---------- Entries provided

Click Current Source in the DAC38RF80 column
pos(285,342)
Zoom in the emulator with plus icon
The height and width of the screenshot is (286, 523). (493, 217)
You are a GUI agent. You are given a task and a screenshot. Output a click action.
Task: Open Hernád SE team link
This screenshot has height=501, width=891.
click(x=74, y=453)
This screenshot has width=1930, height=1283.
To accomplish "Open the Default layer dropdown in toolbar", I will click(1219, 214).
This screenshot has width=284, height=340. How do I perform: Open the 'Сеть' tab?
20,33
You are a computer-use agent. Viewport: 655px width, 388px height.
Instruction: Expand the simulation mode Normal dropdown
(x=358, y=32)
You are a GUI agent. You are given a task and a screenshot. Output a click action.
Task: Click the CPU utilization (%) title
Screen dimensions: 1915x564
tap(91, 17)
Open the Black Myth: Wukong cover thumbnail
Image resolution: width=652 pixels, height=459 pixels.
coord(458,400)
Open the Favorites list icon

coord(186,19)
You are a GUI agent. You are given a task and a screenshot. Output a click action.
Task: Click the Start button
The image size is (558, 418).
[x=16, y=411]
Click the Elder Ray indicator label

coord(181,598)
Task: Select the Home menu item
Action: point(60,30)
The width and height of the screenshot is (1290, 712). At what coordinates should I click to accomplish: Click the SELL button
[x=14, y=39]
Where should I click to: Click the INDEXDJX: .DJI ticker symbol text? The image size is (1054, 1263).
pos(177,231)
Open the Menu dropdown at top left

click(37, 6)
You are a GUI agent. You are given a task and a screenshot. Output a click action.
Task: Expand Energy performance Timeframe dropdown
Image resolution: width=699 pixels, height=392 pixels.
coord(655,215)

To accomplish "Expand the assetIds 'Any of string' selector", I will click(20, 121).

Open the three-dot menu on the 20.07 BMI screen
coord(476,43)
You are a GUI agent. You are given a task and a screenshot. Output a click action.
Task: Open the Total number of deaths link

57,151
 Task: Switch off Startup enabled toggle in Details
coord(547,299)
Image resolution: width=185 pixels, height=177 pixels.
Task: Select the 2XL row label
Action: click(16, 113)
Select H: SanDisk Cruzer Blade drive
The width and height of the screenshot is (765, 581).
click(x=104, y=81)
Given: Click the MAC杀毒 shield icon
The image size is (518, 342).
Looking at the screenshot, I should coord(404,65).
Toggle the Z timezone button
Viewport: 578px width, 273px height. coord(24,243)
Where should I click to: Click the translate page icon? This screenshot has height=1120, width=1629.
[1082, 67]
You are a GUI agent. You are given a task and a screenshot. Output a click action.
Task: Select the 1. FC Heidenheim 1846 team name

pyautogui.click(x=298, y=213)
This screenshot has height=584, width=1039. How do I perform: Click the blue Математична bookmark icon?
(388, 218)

--------------------

Reproduce every row above verbatim, from the first to the last.

**Task solution**
Click Current Source in the DAC38RF80 column
pos(285,342)
Zoom in the emulator with plus icon
The height and width of the screenshot is (286, 523). (493, 217)
You are a GUI agent. You are given a task and a screenshot. Output a click action.
Task: Open Hernád SE team link
This screenshot has height=501, width=891.
click(x=74, y=453)
This screenshot has width=1930, height=1283.
To accomplish "Open the Default layer dropdown in toolbar", I will click(1219, 214).
This screenshot has width=284, height=340. How do I perform: Open the 'Сеть' tab?
20,33
You are a computer-use agent. Viewport: 655px width, 388px height.
Instruction: Expand the simulation mode Normal dropdown
(x=358, y=32)
You are a GUI agent. You are given a task and a screenshot. Output a click action.
Task: Click the CPU utilization (%) title
Screen dimensions: 1915x564
tap(91, 17)
Open the Black Myth: Wukong cover thumbnail
Image resolution: width=652 pixels, height=459 pixels.
coord(458,400)
Open the Favorites list icon

coord(186,19)
You are a GUI agent. You are given a task and a screenshot. Output a click action.
Task: Click the Start button
The image size is (558, 418).
[x=16, y=411]
Click the Elder Ray indicator label

coord(181,598)
Task: Select the Home menu item
Action: point(60,30)
The width and height of the screenshot is (1290, 712). At what coordinates should I click to accomplish: Click the SELL button
[x=14, y=39]
Where should I click to: Click the INDEXDJX: .DJI ticker symbol text? The image size is (1054, 1263).
pos(177,231)
Open the Menu dropdown at top left

click(37, 6)
You are a GUI agent. You are given a task and a screenshot. Output a click action.
Task: Expand Energy performance Timeframe dropdown
Image resolution: width=699 pixels, height=392 pixels.
coord(655,215)

To accomplish "Expand the assetIds 'Any of string' selector", I will click(20, 121).

Open the three-dot menu on the 20.07 BMI screen
coord(476,43)
You are a GUI agent. You are given a task and a screenshot. Output a click action.
Task: Open the Total number of deaths link

57,151
 Task: Switch off Startup enabled toggle in Details
coord(547,299)
Image resolution: width=185 pixels, height=177 pixels.
Task: Select the 2XL row label
Action: click(16, 113)
Select H: SanDisk Cruzer Blade drive
The width and height of the screenshot is (765, 581).
click(x=104, y=81)
Given: Click the MAC杀毒 shield icon
The image size is (518, 342).
Looking at the screenshot, I should coord(404,65).
Toggle the Z timezone button
Viewport: 578px width, 273px height. coord(24,243)
Where should I click to: Click the translate page icon? This screenshot has height=1120, width=1629.
[1082, 67]
You are a GUI agent. You are given a task and a screenshot. Output a click action.
Task: Select the 1. FC Heidenheim 1846 team name

pyautogui.click(x=298, y=213)
This screenshot has height=584, width=1039. How do I perform: Click the blue Математична bookmark icon?
(388, 218)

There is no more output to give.